Both clubs decided to preserve possible Game 7 starters Luis Severino and Gerrit Cole, electing to have a “bullpen day” for a pivotal Game 6. Chad Green took the mound for the Yankees, tossing one inning before handing the ball off to a long line of relievers, while Brad Peacock‘s rare playoff start was capped at 1 2/3 innings. According to ESPN Stats & Info, that made it the first postseason game since 1999 in which neither starting pitcher lasted two innings or longer.

All told, the two clubs utilized a total of 13 pitchers to make it through nine innings. The Astros lost Ryan Pressly to a worrisome knee injury in the third, but were able to lean on José Urquidy for 2 2/3 innings of one-run, five-strikeout ball. Although Yankees’ bullpen fought back in every inning, they had considerable difficulty recovering from Yuli Gurriel‘s three-run homer off of Green in the bottom of the first:

Still, New York managed to get in a couple of knocks as well: first, with Gary Sanchez‘s RBI single in the second inning, then with Gio Urshela‘s 395-foot blast in the fourth inning — the second of his postseason career to date. That wasn’t enough to close the gap, however, and Alex Bregman‘s productive groundout in the sixth helped cushion the Astros’ lead as they headed toward the final few innings of the series.

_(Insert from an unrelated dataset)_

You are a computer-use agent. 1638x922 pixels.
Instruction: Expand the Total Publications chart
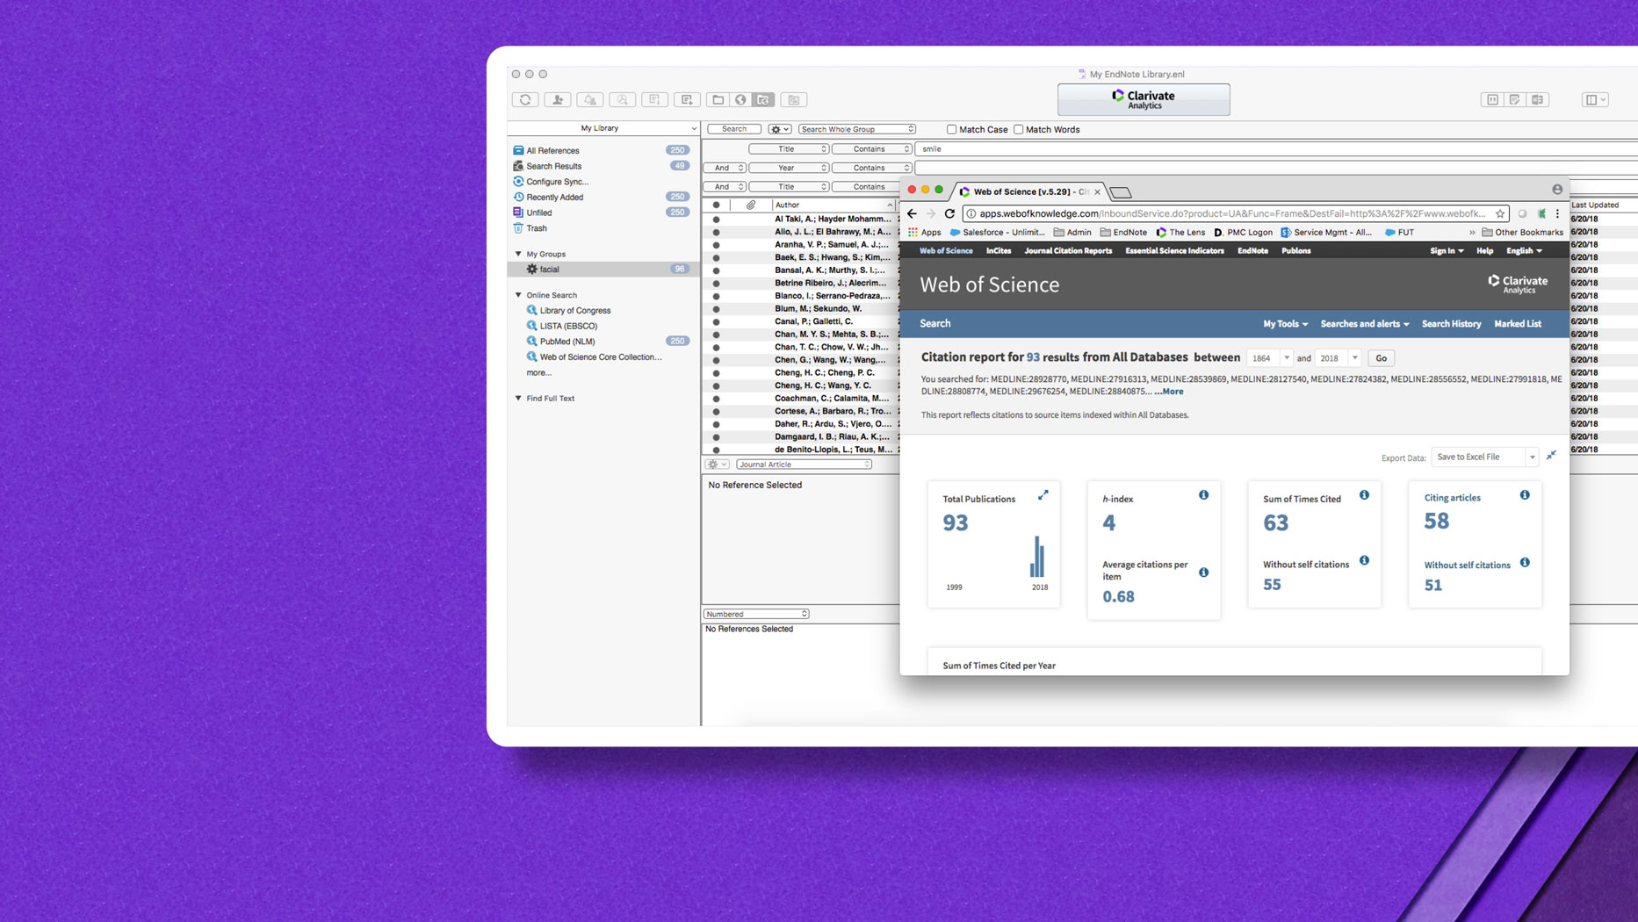click(x=1043, y=495)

That lead started to look a little shaky in the ninth. Only three outs away from a ticket to the World Series, Houston closer Roberto Osuna gave up a leadoff single to Urshela, which was quickly followed by a jaw-dropping, full-count, game-tying two-run shot from DJ LeMahieu that barely cleared the right field fence.

With the threat of extra innings and a potential loss looming, the Astros engineered a last-minute rally to regain the lead and stake their claim for the pennant. With two outs and no runners on, George Springer took a five-pitch walk from Aroldis Chapman. In the next at-bat, Houston pinned their hopes on José Altuve — and he didn’t disappoint, lifting a 2-1 slider out to left field for a 406-foot, two-RBI homer that confirmed the Astros’ series win.

The 2019 World Series will mark the third Fall Classic appearance for the Astros and the first for the Nationals. It all begins on Tuesday night.